EXERCISE INSTRUCTIONS: Rewrite all of the data below with every "Viewport" replaced by "Window" and everything else unchanged, omitting the pictures.

INFORMATION PROVIDED:
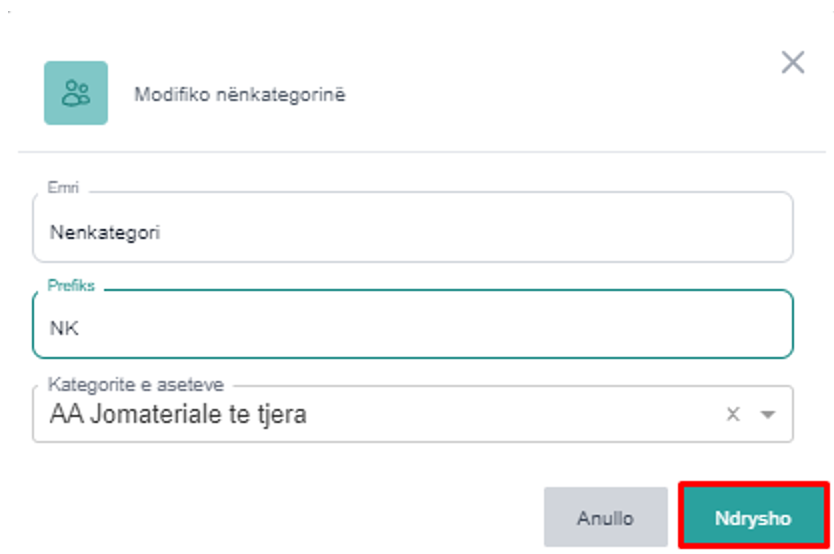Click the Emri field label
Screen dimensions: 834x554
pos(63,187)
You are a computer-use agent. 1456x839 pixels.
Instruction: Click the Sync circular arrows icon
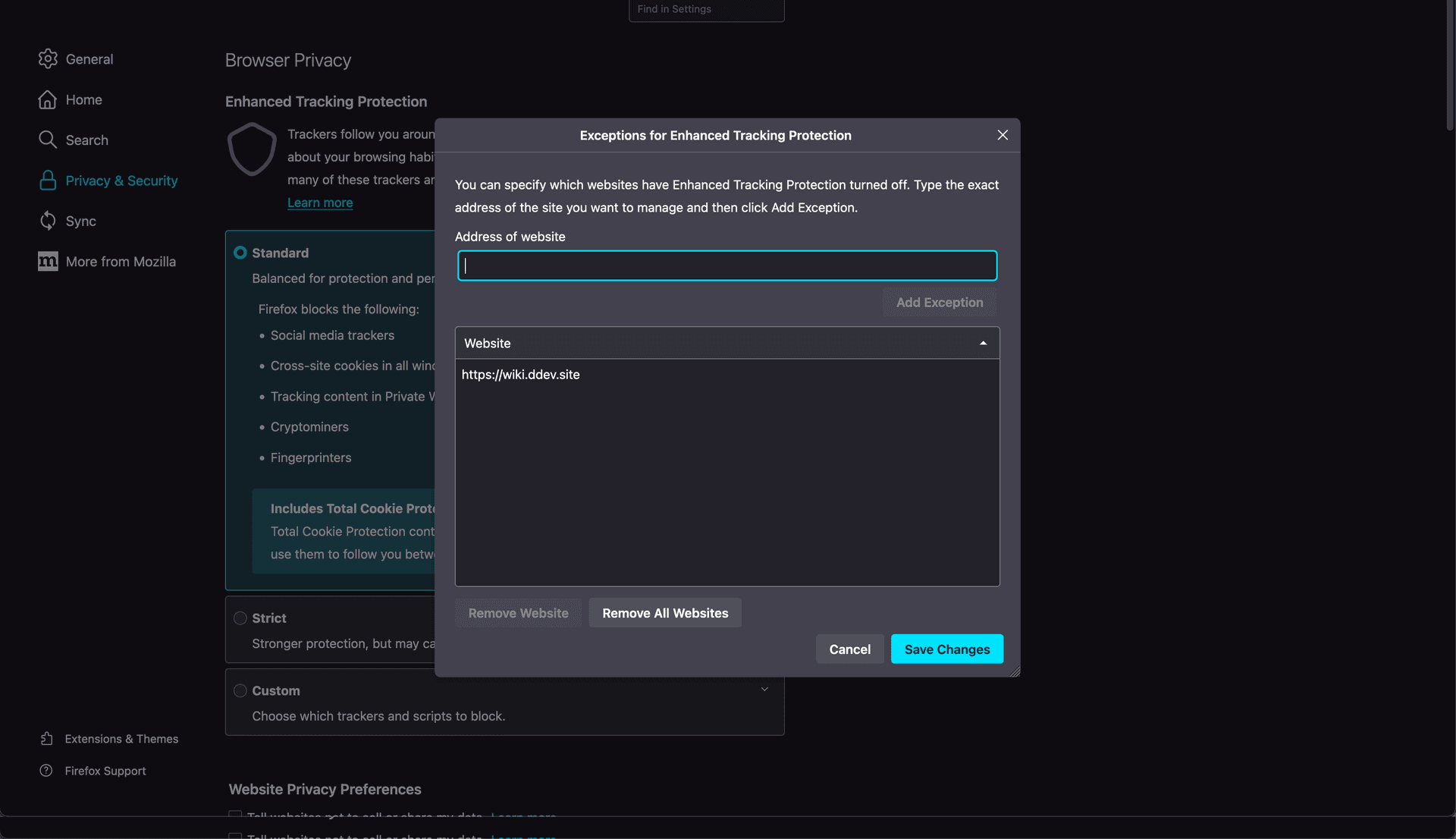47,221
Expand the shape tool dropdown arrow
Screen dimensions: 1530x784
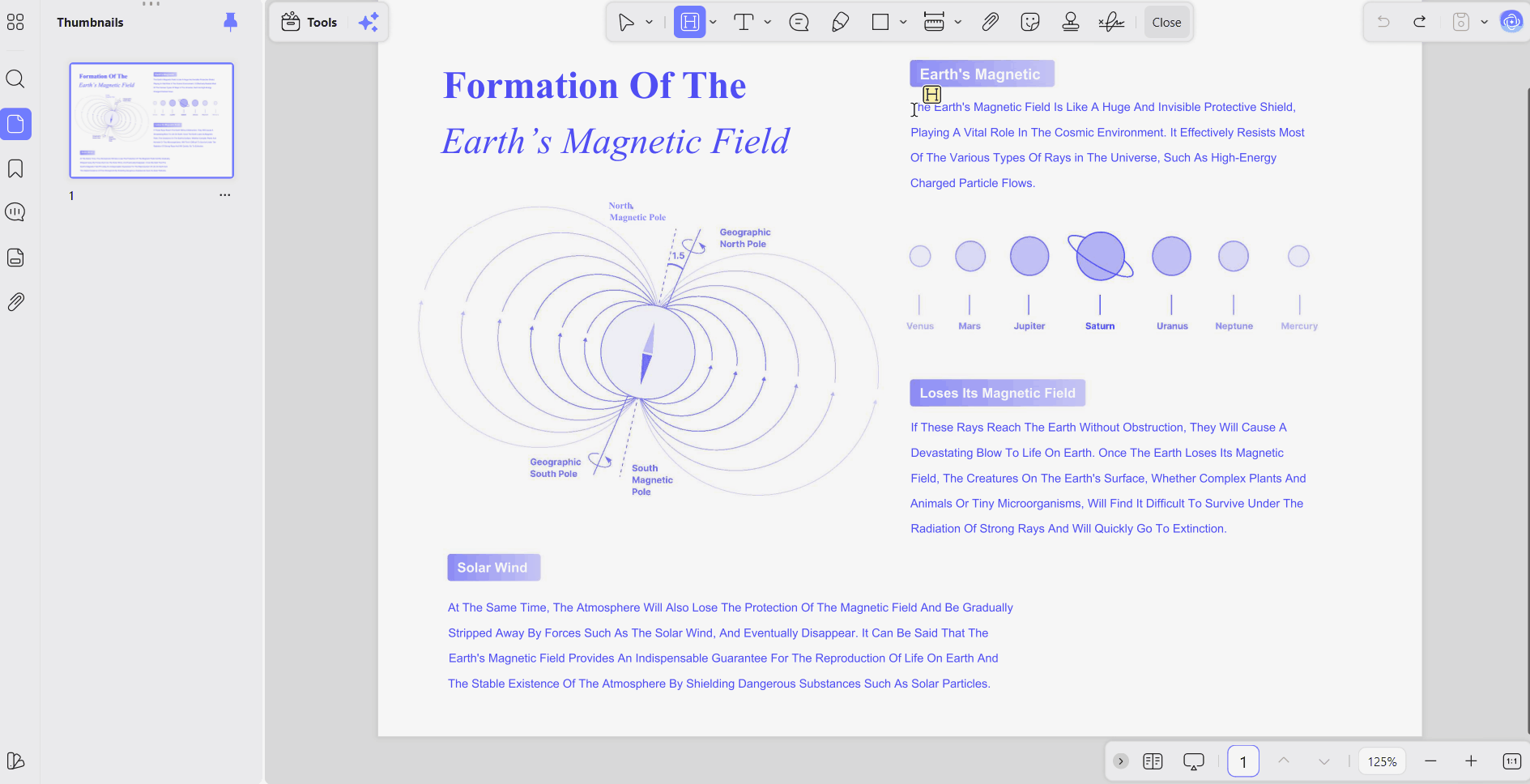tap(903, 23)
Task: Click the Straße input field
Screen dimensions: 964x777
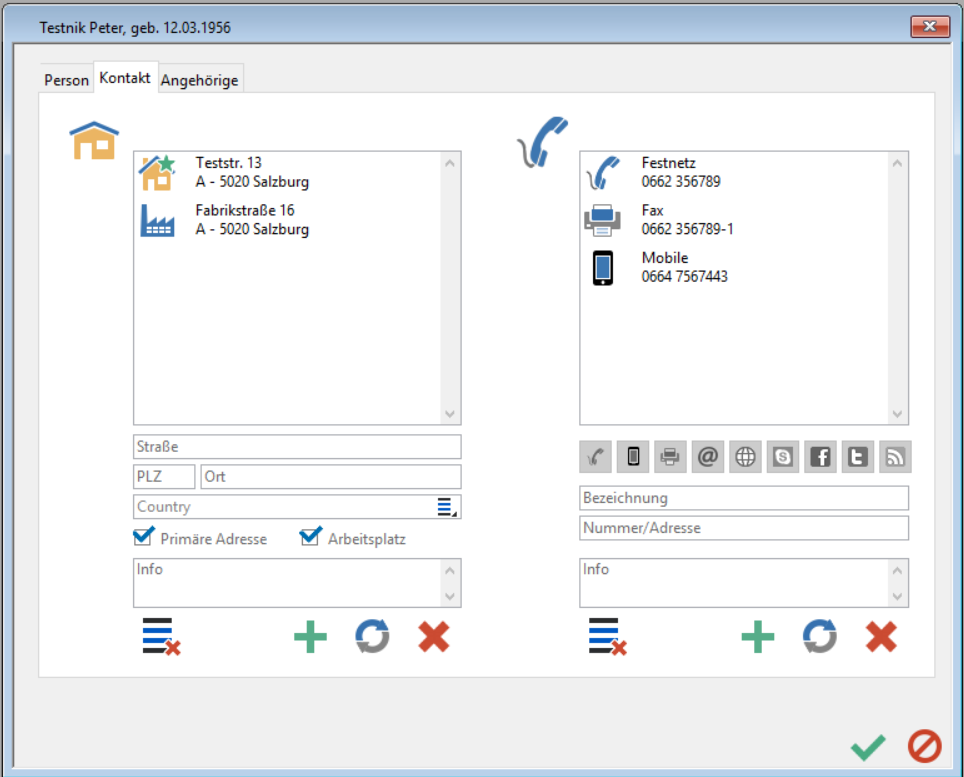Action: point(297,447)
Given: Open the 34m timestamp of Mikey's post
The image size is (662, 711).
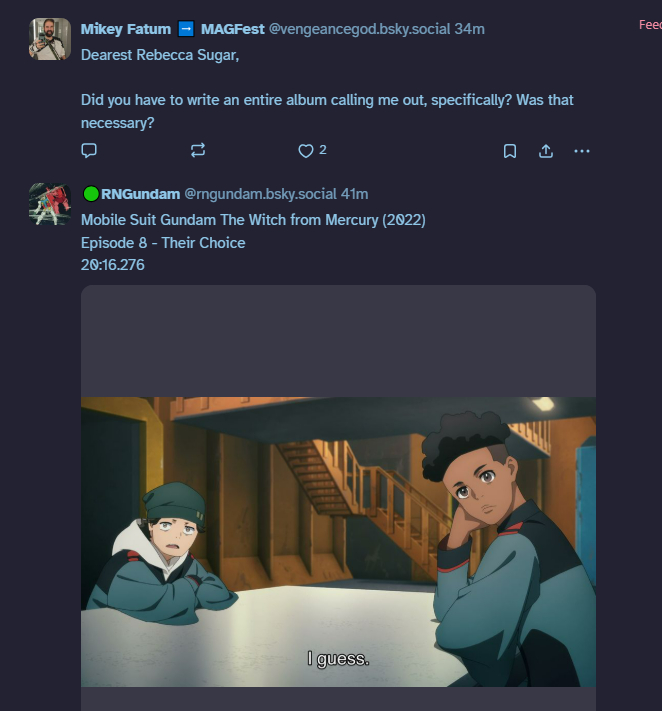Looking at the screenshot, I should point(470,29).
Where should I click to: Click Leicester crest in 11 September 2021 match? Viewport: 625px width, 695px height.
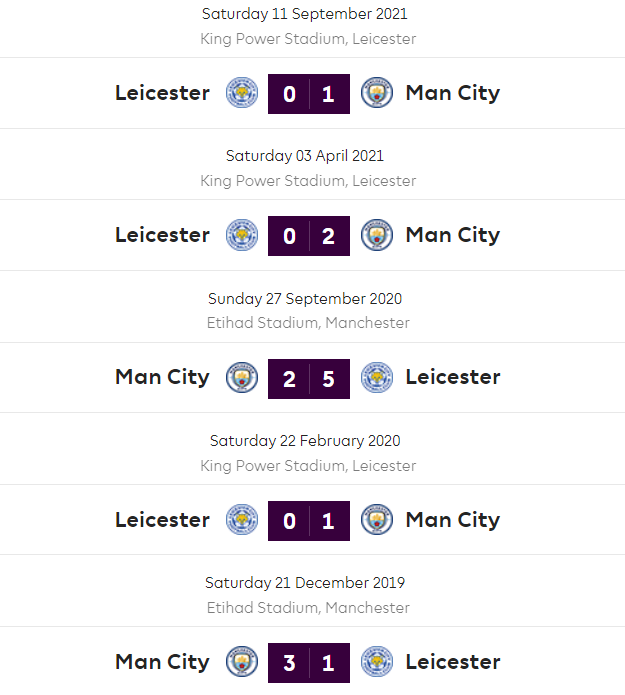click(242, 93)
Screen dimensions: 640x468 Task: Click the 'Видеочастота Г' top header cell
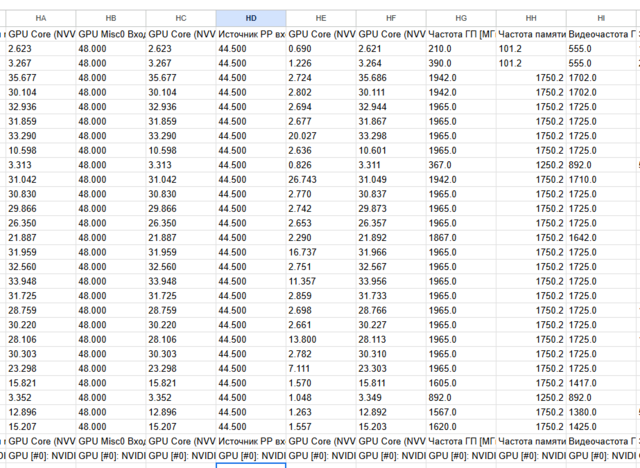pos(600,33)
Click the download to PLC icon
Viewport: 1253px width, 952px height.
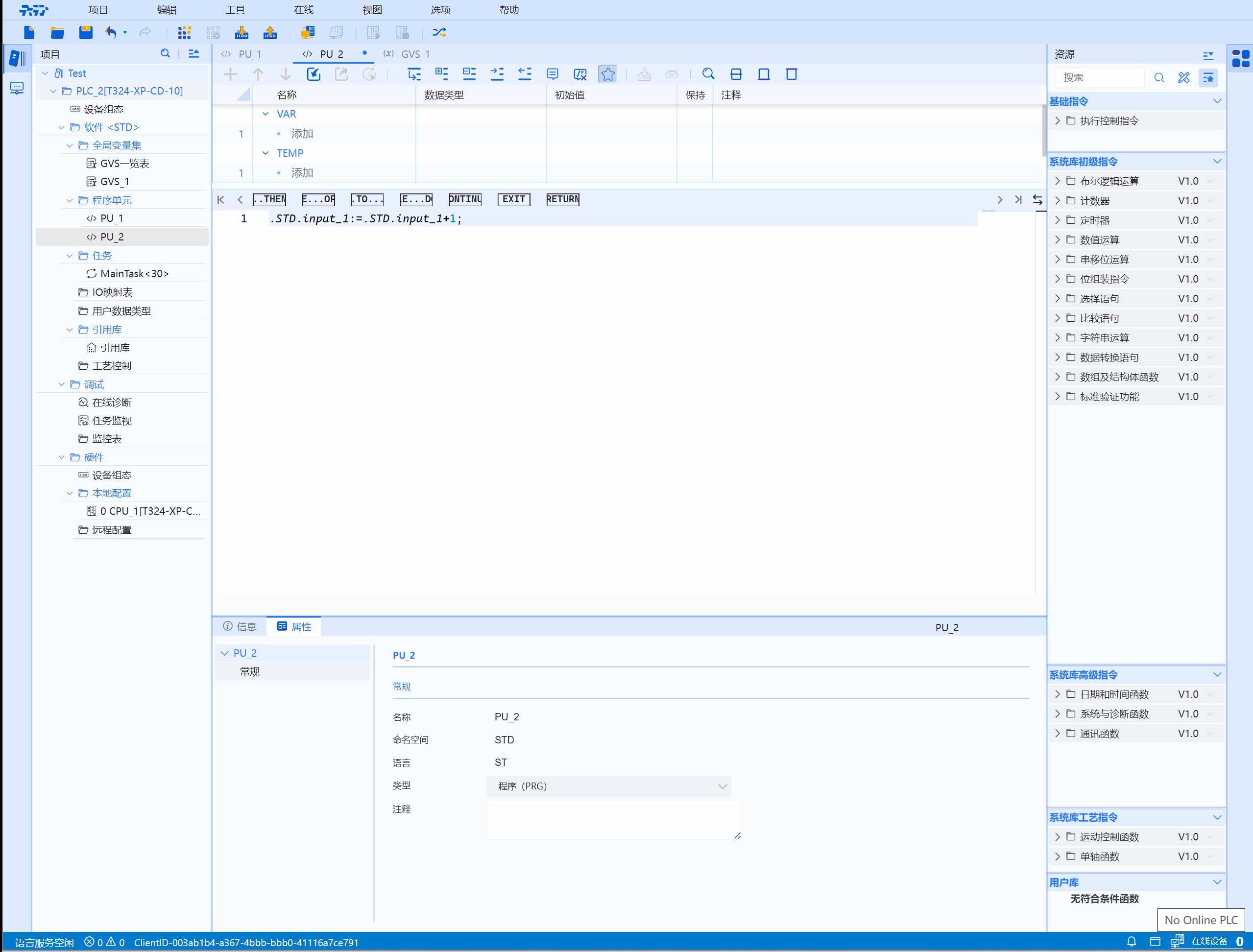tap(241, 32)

TASK OUTPUT:
Click the Emri field label
Screen dimensions: 834x554
pos(63,187)
You are a computer-use agent. 1456x839 pixels.
Instruction: Click the Sync circular arrows icon
47,221
Expand the shape tool dropdown arrow
Screen dimensions: 1530x784
tap(903, 23)
Task: Click the Straße input field
Screen dimensions: 964x777
Action: point(297,447)
Given: Open the 34m timestamp of Mikey's post
The image size is (662, 711).
Looking at the screenshot, I should point(470,29).
Where should I click to: Click Leicester crest in 11 September 2021 match? Window: 625px width, 695px height.
click(242, 93)
Screen dimensions: 640x468 Task: Click the 'Видеочастота Г' top header cell
pos(600,33)
Click the download to PLC icon
Window: 1253px width, 952px height.
tap(241, 32)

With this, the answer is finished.